[[ Extract, beginning ]]

# Upper Hale Reservoir - Aldershot, Surrey - September 2017



## Gromr (Sep 3, 2017)

Been meaning to check out the Upper Hale Reservoirs for ages now, so when I was round this part of surrey seemed rude not to stop off here. Might as well add another report to the growing pile of them for this place. 


*History*

These Reservoirs were used to supply water to the local Caesars Camp military training area. Can't find too much more about them. I believe there are 4 reservoirs, only but 2 are accessible.


*The Explore*

EchoooooooooooChoooooooooChoooo! Being down in here makes you want to try and sing that song from Halo, the acoustics are quite something. 

There are two reservoirs, one is square and the other is round.

[[ Extract, end ]]
[[ Entries shown, beginning ]]

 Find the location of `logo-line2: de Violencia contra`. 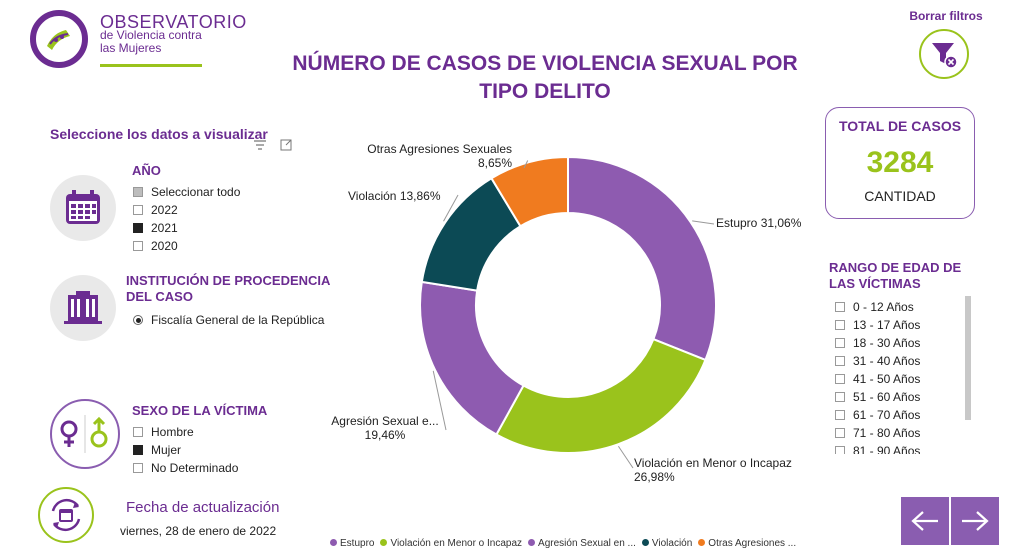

[[ Entries shown, end ]]
[[ Entries shown, beginning ]]

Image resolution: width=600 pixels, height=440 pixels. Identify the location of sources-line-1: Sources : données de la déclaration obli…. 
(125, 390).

[[ Entries shown, end ]]
[[ Entries shown, beginning ]]

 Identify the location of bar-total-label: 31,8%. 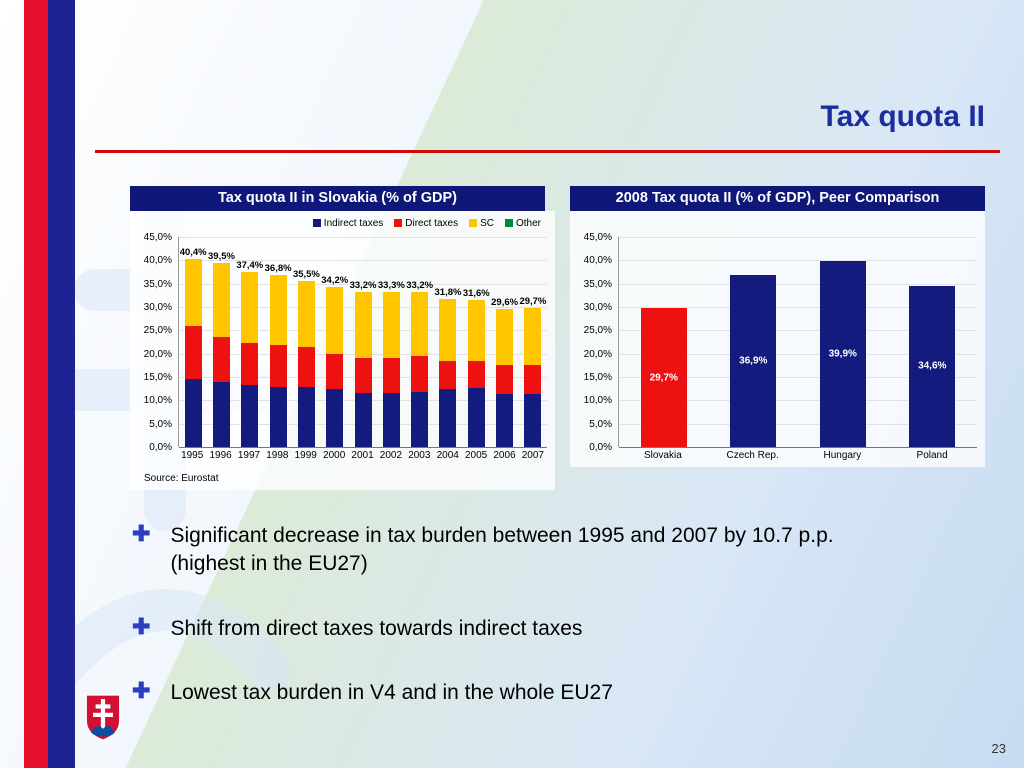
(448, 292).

[[ Entries shown, end ]]

# Complete the following
1: In two sentences, summarize the post on the Upper Hale Reservoirs.
2: Copy the part of the post on the Upper Hale Reservoirs from "Been meaning to" through "other is round.", inclusive.

# Solutions to the problems
1: The Upper Hale Reservoirs supplied water to the local Caesars Camp military training area, and little more about them could be found. Their acoustics are remarkable, and the two reservoirs described are one square and one round.

2:
Been meaning to check out the Upper Hale Reservoirs for ages now, so when I was round this part of surrey seemed rude not to stop off here. Might as well add another report to the growing pile of them for this place. 


*History*

These Reservoirs were used to supply water to the local Caesars Camp military training area. Can't find too much more about them. I believe there are 4 reservoirs, only but 2 are accessible.


*The Explore*

EchoooooooooooChoooooooooChoooo! Being down in here makes you want to try and sing that song from Halo, the acoustics are quite something. 

There are two reservoirs, one is square and the other is round.